Incompressible Rods

Most recent answer: 10/22/2007

Q:
I have often wondered about this question, but never been able to find an answer. I take two long, lightweight, stiff, incompressible rods of very great length and place them alongside one another. I am at one end of the rods and my friend is at the other end. I jiggle the two rods in morse code and my friend watches them. Does the information that I send him arrive faster than the speed of light? If not, why not? picture: ME =============== 2 very long rods =========== FRIEND
- Chris Allen (age 40)
Ipswich, Suffolk, UK
A:
This is an important fundamental question.
Obviously, if there were incompressible rods the information would be transmitted faster than c, the speed of light. However, the entire successful framework of physics would fall apart if such transmission were possible. Therefore there can be no such rods unless all of modern physics is wrong. The reason is not some engineering limit. The forces from one atom to the next are transmitted by fields, almost entirely electromagnetic fields. The speed of propagation of an electromagnetic wave (or other disturbance in any fundamental field) is c. So the effect of moving one end of the rod can't propagate down the rod faster than c. The distant end can't respond instantly, so the rod isn't incompressible.

Mike W.

(published on 10/22/2007)

Follow-Up #1: incompressible fluid?

*Data excerpt:*
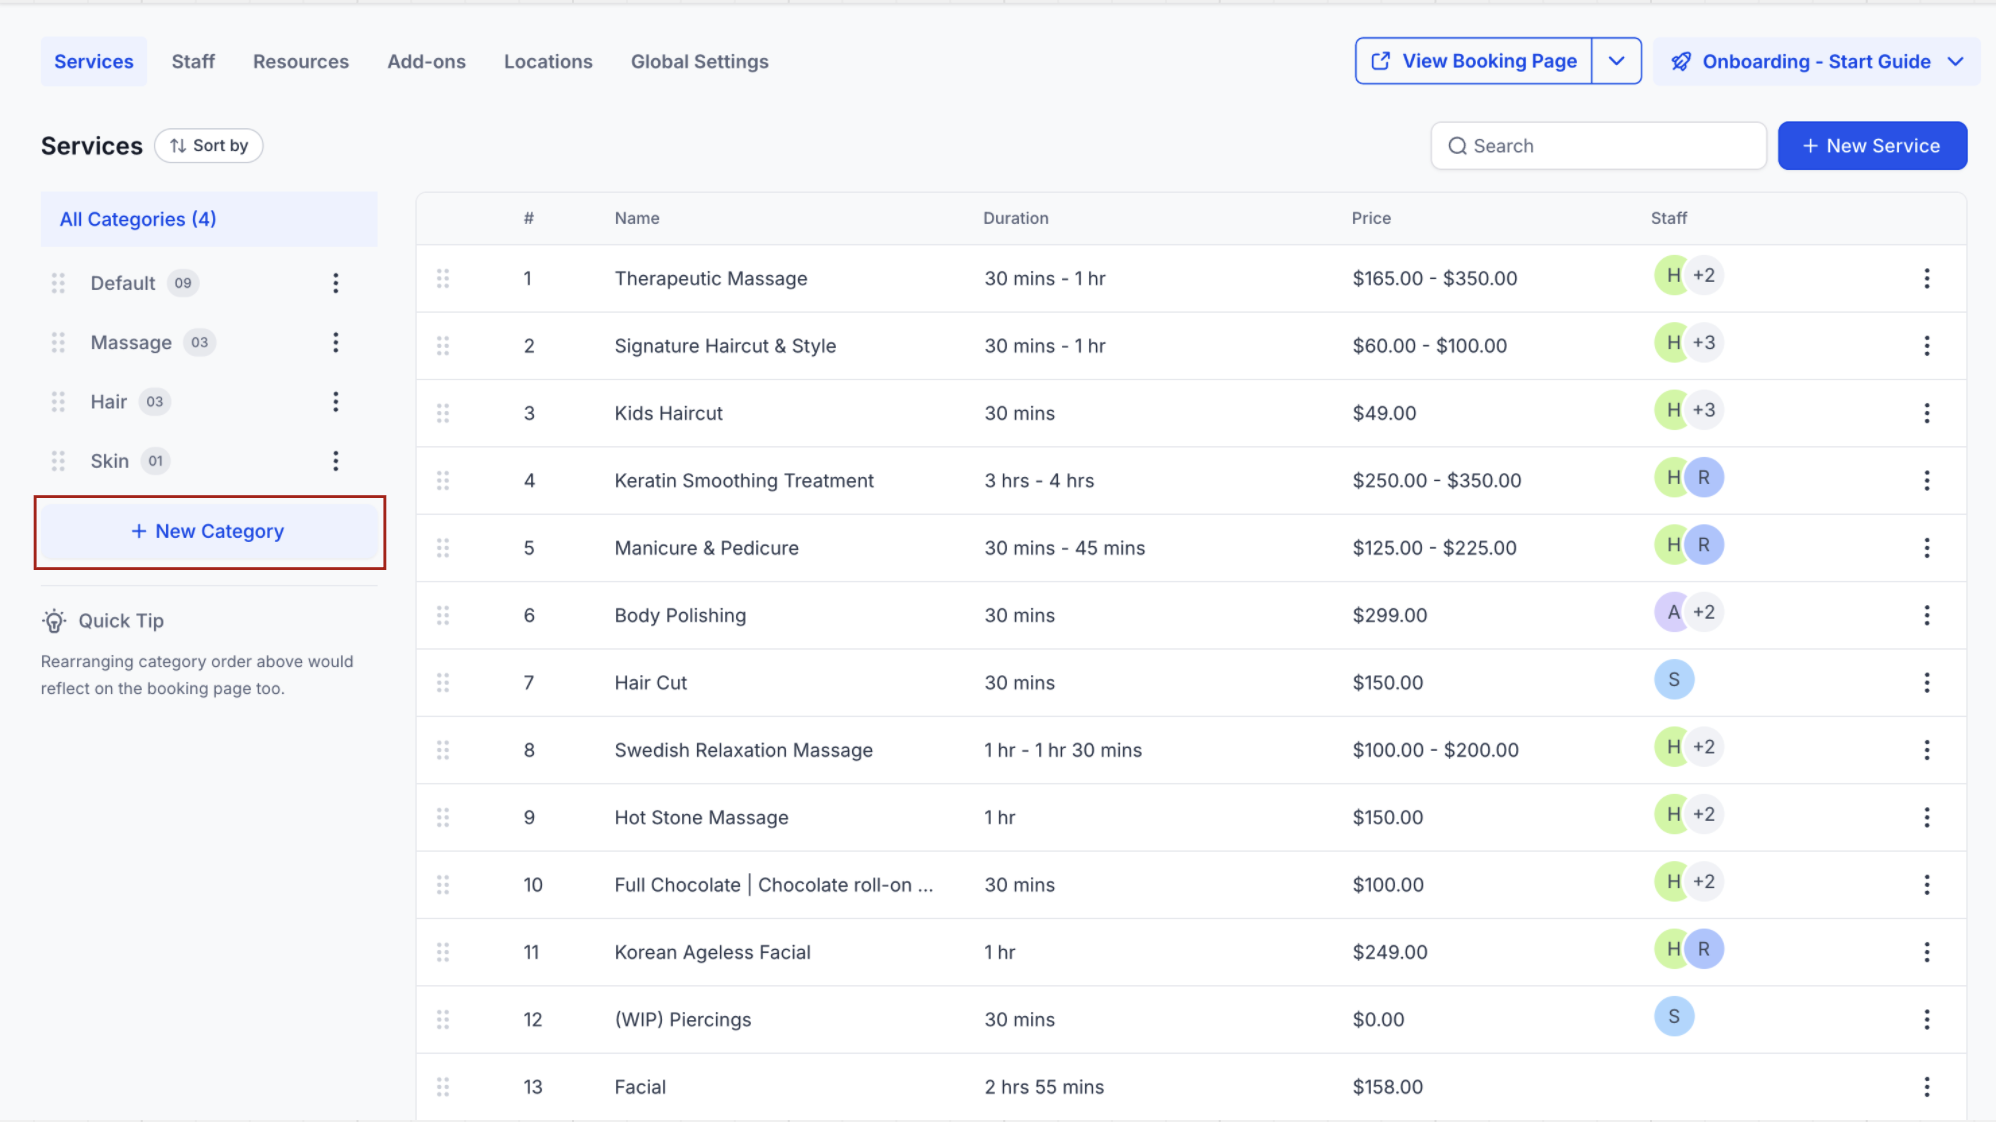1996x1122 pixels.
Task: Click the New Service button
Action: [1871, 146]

*What you need to do:*
1. Translate this sentence from the incompressible rods Q&A into Spanish: "So the effect of moving one end of the rod can't propagate down the rod faster than c."
2. According to the incompressible rods Q&A, what kind of fields almost entirely transmit the forces from one atom to the next?
3. Continue the incompressible rods Q&A from its last line.

*Answers in order:*
1. Así que el efecto de mover un extremo de la varilla no puede propagarse a lo largo de la varilla más rápido que c.

2. Electromagnetic fields.

3.
Q:
What about brake fluid which is said to be incompressible. When I push down the brake pedal, the master cylindre pushes the brake liquid inside the hoses which tightens the brakes immediately? So what is the speed of propagation in this scenario if it cannot be faster than c even though brake fluid seems incompressible?
- Anonymous
A:
That’s a nice question. If the fluid were truly incompressible, there would be big paradoxes. In fact, the fluid is compressible, and the compressibility can be measured.  One way is to directly measure the volume change under pressure. Another way is by measuring the speed of sound in the fluid. That speed is the inverse of the square root of the  compressibility times the (easily measurable) density. The speed of sound is in fact the maximum speed of the propagating pressure change.

Mike W.

(published on 10/22/2007)

Follow-Up #2: instantaneous signals?

Q:
If the rod is compressible, is there a limit to the amount of compression possible? At some point, I would think all the atoms are going to be as close as they can get to one another. Once this happens wouldn't the movement in both ends of the rod be instantaneous?
- Mike (age 30)
Missouri
A:
I think you are starting with an image of atoms as rigid impenetrable classic objects. They aren't. The atoms themselves are compressible. It is true, however, that when compressed enough they do change their behavior drastically. Under very high pressure the electrons in the fuzzy cloud of the atom combine with protons in the nucleus to form neutrons. This allows much more collapse, leading to a very dense neutron star.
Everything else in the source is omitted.